Middle lineup offense will always be key to Nats' resurgence

The Nationals' offense came alive in the first game of their series in San Diego. Adam LaRoche and Bryce Harper crushed home runs, while Steve Lombardozzi and Ryan Zimmerman offered clutch hits in a 6-2 victory over the Padres.

It was just the third time in the past seven games that the Nationals had scored at least six runs, all wins.

LaRoche now has a 13-game hit streak, the longest of his career. He has home runs in back-to-back games.

To see Harper return after Monday's scary collision with the outfield wall and connect for a 431-foot home run was another big step.

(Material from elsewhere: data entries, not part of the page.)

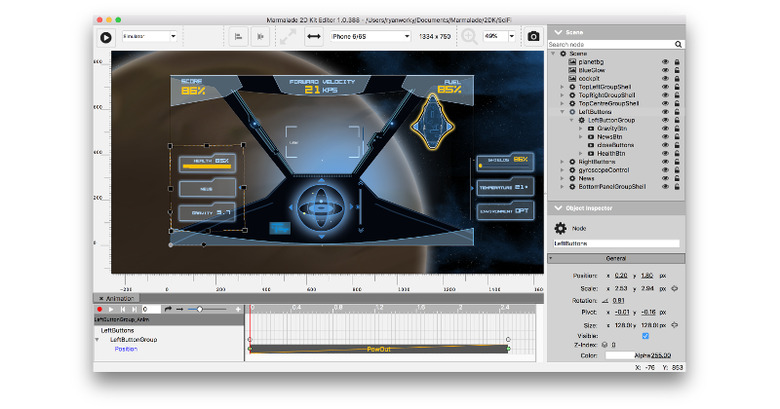The height and width of the screenshot is (409, 780).
Task: Open the zoom percentage dropdown
Action: 499,36
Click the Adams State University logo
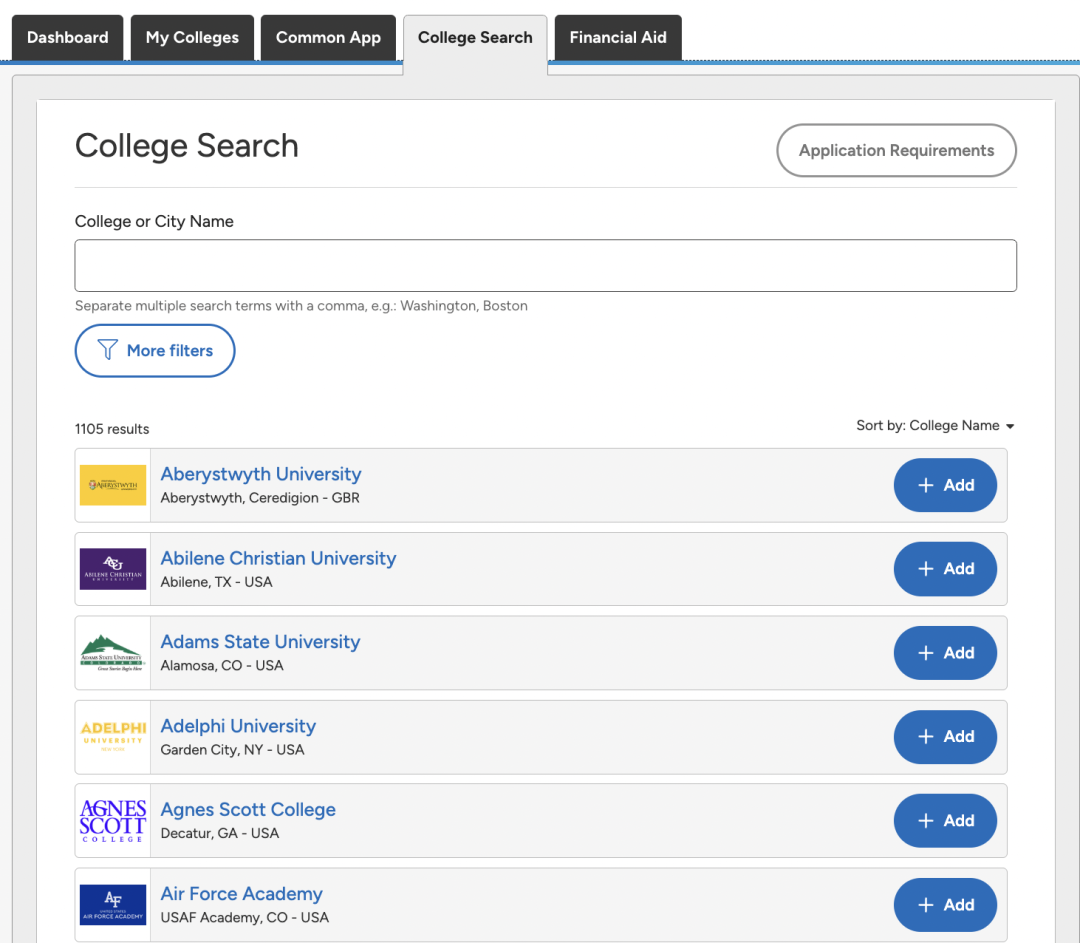1080x943 pixels. pyautogui.click(x=113, y=653)
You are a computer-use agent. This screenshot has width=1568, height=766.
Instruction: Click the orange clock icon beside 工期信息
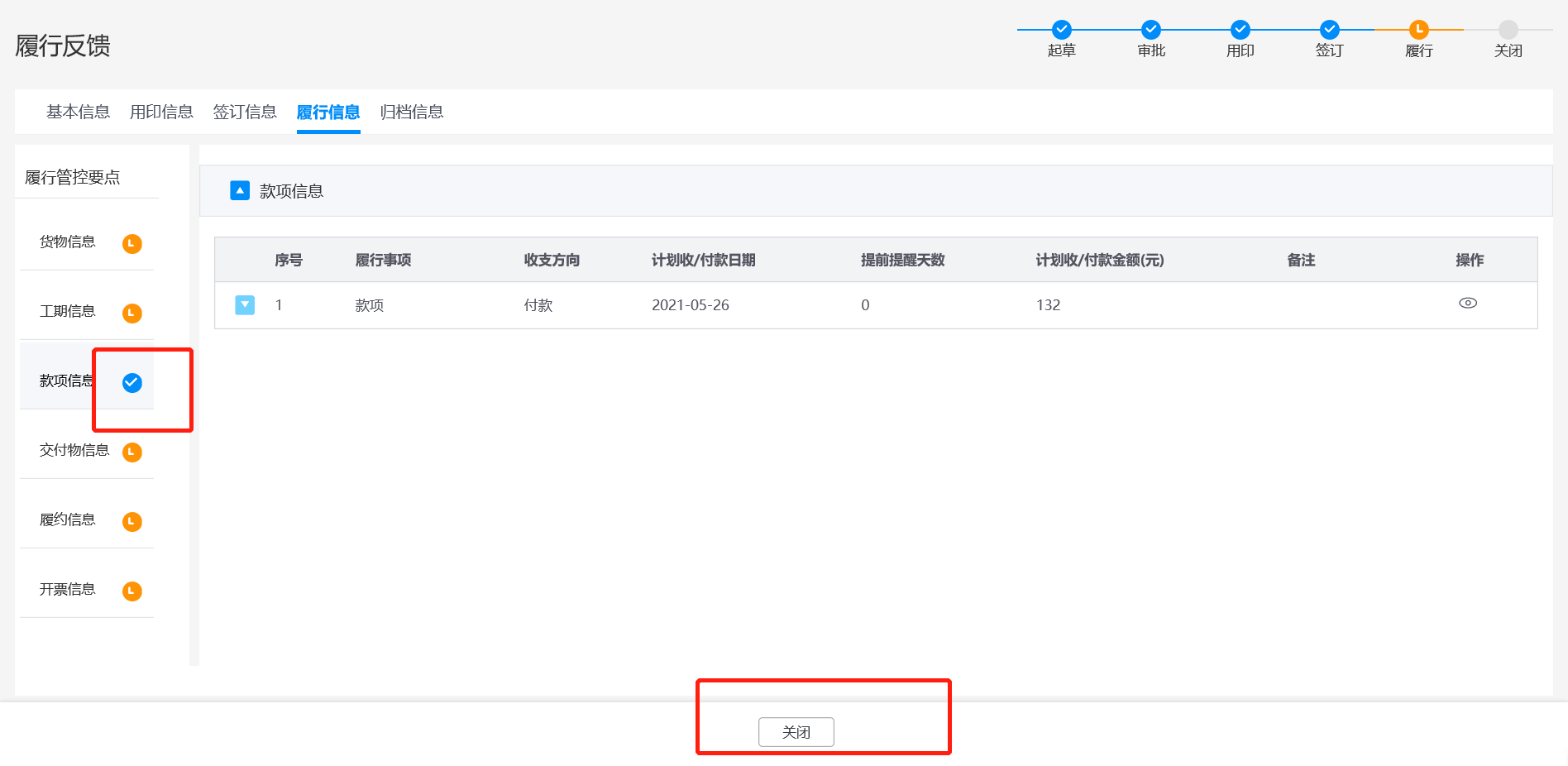tap(131, 313)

"They pitch him tough," manager Davey Johnson said on MASN's Nats Xtra. "That pitch was a great sinker, and he crushed it. It is nice to have him back. One more day, and we will have another guy back. It was just a good win, we needed it, after losing a couple in a row."

They will certainly need the offense from LaRoche, Harper and Zimmerman, the heart of the order, while waiting for other "guy," Jayson Werth, to rejoin Saturday. If the Nats are going to maintain some consistency offensively, as with any team, they need the core of lineup to generate some runs.

This need for a surge in offense is made more critical with the news that Wilson Ramos is out at least two more weeks with a hamstring strain after being placed on the 15-day disabled list before the game.

The team responded better than it has recently with runners in scoring position, going 3-for-8 against San Diego.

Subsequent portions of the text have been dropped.